If the traffic drops when you do that, it straight away tells you that the source addresses are not spoofed, and that would reinforce the theory that it's misconfiguration.
Well it's possible you're being targeted for Kaminsky cache poisoning. These requests could be attempts to see if your DNS server is susceptible by looking for monotonically increasing query ids in your DNS server's responses. But obviously your DNS server isn't a public caching recursive name server as all the requests are denied, but such door banging is inevitable with script kiddies I suppose. As long as your name server doesn't serve public caching recursive DNS there's nothing to worry about, even if you had an old version susceptible to the Kaminsky attack.
Other possibilities include, weird misconfiguration on the part of burningpianos.com or some kind of attempted reflection attack. Both of which are annoying, but not harmful as long as you're not wasting your (or an innocent person's in the case of the reflection attack) bandwidth by sending denied replies back. I would assume since the query was denied it simply dropped the request without replying, but I'm not a bind expert so I'm not certain.
make sure
allow-query
in your bind configuration only allows the ip ranges you hope to serve your DNS information to.otherwise, start blocking the IPs that are requesting, as it seems like some sort of spam/backscatter especially if each IP is making many repeated requests.
It looks like it may be a dns attack on your server or an attempt to attach the addresses you see. It is easy to forge the udp address of the request resulting in a storm to the target server. Logging queries may make it easier to swamp your dns server, but is helpful to see this kind of activity.
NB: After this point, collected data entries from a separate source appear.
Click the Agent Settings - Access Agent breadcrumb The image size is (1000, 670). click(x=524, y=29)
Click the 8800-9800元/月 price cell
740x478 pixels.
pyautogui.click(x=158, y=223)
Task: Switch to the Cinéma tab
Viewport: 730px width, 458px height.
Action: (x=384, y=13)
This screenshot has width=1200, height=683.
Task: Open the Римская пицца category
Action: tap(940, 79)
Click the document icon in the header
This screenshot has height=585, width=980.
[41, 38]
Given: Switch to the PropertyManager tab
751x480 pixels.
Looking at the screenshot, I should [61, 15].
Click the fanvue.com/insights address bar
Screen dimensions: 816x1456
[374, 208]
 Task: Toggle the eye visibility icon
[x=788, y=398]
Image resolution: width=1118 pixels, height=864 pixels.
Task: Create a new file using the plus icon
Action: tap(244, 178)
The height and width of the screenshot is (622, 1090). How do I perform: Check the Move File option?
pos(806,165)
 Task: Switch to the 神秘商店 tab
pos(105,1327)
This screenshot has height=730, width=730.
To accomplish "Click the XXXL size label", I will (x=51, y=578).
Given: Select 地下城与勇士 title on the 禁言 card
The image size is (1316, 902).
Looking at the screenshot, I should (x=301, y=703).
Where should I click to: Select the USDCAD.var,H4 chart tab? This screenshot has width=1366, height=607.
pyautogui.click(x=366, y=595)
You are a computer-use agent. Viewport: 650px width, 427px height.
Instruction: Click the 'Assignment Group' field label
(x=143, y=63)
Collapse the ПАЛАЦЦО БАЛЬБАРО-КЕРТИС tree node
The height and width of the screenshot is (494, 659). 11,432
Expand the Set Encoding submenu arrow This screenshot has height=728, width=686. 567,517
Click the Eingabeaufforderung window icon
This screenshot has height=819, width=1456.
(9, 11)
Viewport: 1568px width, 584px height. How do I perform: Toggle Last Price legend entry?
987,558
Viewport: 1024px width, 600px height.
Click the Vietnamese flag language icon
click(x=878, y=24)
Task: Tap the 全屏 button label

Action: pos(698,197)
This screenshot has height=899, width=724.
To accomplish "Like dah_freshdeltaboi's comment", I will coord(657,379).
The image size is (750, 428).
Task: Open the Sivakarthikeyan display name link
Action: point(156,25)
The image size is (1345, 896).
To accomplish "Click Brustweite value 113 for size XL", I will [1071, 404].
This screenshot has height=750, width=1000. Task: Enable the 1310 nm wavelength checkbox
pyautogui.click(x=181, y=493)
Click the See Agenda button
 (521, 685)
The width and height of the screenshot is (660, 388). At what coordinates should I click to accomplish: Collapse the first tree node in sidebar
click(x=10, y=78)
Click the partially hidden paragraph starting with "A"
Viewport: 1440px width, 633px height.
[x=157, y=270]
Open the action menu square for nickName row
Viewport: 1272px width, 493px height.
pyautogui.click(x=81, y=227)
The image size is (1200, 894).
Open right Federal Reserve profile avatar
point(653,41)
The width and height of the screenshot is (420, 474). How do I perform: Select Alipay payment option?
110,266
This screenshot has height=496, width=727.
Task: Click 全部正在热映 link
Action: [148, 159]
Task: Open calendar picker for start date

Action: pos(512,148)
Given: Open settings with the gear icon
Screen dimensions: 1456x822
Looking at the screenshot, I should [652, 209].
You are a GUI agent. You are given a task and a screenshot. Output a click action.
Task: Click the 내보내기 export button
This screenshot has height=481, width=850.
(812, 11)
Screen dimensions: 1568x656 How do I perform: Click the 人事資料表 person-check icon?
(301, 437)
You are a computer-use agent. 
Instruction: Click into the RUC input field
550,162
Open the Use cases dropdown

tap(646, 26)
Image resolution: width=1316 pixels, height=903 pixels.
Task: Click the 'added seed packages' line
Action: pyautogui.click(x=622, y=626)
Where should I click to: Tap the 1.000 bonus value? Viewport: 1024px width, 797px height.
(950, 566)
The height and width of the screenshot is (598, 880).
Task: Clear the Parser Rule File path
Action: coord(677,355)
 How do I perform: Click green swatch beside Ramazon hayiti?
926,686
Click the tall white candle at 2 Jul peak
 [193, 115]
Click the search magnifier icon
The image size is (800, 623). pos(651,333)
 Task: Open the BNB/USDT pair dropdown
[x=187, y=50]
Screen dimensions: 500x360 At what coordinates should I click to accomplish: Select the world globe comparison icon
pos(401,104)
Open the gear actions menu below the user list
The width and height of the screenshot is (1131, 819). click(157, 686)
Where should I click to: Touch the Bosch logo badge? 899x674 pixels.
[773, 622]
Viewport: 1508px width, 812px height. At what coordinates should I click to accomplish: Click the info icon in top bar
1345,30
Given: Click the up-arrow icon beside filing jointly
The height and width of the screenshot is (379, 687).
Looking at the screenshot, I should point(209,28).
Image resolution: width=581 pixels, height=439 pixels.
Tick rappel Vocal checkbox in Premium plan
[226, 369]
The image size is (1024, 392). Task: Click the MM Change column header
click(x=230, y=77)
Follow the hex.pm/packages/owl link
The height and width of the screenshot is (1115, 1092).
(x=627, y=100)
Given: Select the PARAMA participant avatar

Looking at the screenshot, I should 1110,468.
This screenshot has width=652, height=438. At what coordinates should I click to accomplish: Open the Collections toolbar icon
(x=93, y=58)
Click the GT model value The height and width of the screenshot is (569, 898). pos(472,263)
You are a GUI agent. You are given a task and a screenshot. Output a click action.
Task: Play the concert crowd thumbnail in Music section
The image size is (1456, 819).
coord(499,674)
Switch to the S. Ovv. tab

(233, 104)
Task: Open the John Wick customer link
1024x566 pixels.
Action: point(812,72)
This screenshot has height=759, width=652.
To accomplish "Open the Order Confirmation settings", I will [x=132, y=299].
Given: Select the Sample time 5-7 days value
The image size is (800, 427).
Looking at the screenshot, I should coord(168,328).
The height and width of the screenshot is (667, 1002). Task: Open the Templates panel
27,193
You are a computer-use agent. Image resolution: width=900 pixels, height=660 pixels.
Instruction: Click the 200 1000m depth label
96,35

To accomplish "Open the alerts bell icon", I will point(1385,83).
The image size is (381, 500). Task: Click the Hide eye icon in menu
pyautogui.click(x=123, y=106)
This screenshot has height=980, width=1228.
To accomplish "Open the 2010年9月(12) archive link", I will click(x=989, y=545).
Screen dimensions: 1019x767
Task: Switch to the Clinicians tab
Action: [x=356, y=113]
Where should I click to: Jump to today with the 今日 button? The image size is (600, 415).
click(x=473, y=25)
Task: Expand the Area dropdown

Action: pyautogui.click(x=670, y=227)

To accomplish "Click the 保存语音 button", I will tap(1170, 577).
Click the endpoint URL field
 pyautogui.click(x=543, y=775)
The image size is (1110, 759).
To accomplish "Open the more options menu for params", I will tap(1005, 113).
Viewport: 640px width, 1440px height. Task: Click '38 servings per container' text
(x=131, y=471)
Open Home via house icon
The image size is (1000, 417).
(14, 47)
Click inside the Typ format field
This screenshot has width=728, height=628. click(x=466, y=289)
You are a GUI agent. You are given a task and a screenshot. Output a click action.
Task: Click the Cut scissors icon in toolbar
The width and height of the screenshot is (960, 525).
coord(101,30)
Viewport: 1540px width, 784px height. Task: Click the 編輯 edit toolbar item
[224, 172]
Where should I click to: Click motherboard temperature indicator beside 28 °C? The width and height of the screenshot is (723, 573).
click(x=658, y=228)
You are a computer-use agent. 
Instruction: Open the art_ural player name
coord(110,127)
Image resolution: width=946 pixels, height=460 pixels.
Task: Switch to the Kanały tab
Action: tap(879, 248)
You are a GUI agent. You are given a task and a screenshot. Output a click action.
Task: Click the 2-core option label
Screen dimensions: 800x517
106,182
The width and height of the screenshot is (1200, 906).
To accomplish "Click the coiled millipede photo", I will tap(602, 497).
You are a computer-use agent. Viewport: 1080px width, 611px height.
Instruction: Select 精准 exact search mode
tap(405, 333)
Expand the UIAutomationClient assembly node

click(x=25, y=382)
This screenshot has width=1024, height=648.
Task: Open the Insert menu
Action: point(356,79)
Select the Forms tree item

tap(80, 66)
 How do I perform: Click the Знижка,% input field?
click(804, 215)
You will likely want to allow-query to everyone. If you are blocking anyone then they won't be able to look up your servers. Also check that all your name-servers are serving up good data. dnscog.com can check your servers from the outside for you.
Make sure you are blocking recursion and queries from cache for outside addresses.
In regards to some servers not having your dns resolution in cache .. check the TTL of your DNS records. This is the Time To Live, and if set to a low number will result in servers not caching your records for very long.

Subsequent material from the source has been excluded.